## Entries taken from a collection
###

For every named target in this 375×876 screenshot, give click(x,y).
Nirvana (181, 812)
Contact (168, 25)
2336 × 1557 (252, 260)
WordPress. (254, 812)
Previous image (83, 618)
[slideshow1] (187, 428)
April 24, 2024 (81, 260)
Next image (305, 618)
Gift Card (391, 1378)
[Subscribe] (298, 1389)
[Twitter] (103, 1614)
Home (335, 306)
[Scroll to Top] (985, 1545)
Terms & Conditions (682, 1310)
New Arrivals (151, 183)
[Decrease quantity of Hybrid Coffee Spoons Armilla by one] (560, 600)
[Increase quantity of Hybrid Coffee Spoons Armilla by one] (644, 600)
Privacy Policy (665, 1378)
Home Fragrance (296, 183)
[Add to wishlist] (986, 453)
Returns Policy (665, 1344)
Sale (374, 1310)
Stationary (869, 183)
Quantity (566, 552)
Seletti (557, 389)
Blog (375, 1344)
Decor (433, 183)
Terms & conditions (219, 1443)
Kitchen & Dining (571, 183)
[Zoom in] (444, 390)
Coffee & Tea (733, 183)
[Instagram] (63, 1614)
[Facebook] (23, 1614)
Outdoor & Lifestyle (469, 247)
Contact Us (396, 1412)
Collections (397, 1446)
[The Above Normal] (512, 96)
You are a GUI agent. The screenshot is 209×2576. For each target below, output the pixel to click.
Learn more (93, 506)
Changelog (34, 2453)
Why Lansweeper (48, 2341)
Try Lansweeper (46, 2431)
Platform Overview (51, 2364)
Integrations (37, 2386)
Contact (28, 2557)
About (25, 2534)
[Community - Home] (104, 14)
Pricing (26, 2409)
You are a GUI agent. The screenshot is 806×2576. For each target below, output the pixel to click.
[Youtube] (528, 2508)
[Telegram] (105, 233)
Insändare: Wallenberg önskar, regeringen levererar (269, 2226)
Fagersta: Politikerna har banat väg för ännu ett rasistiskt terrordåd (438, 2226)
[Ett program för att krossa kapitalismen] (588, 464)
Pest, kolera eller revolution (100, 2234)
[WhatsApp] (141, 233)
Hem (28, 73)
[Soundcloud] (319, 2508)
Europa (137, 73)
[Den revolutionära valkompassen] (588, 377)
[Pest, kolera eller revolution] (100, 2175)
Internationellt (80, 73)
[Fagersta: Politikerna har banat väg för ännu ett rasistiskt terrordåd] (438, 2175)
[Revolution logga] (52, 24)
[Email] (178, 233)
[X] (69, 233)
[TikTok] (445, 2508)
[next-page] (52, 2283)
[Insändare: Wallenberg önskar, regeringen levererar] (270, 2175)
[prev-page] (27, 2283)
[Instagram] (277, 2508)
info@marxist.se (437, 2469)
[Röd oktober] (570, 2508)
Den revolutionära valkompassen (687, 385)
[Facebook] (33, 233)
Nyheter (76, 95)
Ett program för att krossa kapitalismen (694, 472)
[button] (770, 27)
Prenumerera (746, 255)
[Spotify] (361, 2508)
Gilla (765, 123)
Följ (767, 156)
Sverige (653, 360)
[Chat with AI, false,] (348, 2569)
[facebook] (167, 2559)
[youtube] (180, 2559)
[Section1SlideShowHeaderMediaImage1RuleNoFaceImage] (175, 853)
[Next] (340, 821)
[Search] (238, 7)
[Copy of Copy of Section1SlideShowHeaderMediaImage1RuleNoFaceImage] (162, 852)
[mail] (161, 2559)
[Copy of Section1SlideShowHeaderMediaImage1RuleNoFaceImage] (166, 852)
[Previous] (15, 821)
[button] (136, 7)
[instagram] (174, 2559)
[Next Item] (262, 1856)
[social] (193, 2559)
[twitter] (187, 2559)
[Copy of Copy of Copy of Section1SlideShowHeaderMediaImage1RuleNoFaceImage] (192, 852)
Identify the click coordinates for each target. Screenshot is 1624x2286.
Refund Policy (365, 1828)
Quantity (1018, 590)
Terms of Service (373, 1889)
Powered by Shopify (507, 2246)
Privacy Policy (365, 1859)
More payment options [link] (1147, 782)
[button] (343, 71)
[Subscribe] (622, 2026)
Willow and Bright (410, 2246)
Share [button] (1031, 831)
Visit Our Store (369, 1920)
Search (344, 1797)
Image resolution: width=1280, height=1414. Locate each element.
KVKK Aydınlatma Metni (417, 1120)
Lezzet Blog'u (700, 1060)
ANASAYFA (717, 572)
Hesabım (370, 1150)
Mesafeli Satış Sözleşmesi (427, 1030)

###

## To do
For this task, write out exactly the lines of the entries above, starting at the line with "[Röd oktober] (570, 2508)" and ending at the line with "[button] (136, 7)", both included, and no others.

## Result of the exercise
[Röd oktober] (570, 2508)
Den revolutionära valkompassen (687, 385)
[Facebook] (33, 233)
Nyheter (76, 95)
Ett program för att krossa kapitalismen (694, 472)
[button] (770, 27)
Prenumerera (746, 255)
[Spotify] (361, 2508)
Gilla (765, 123)
Följ (767, 156)
Sverige (653, 360)
[Chat with AI, false,] (348, 2569)
[facebook] (167, 2559)
[youtube] (180, 2559)
[Section1SlideShowHeaderMediaImage1RuleNoFaceImage] (175, 853)
[Next] (340, 821)
[Search] (238, 7)
[Copy of Copy of Section1SlideShowHeaderMediaImage1RuleNoFaceImage] (162, 852)
[mail] (161, 2559)
[Copy of Section1SlideShowHeaderMediaImage1RuleNoFaceImage] (166, 852)
[Previous] (15, 821)
[button] (136, 7)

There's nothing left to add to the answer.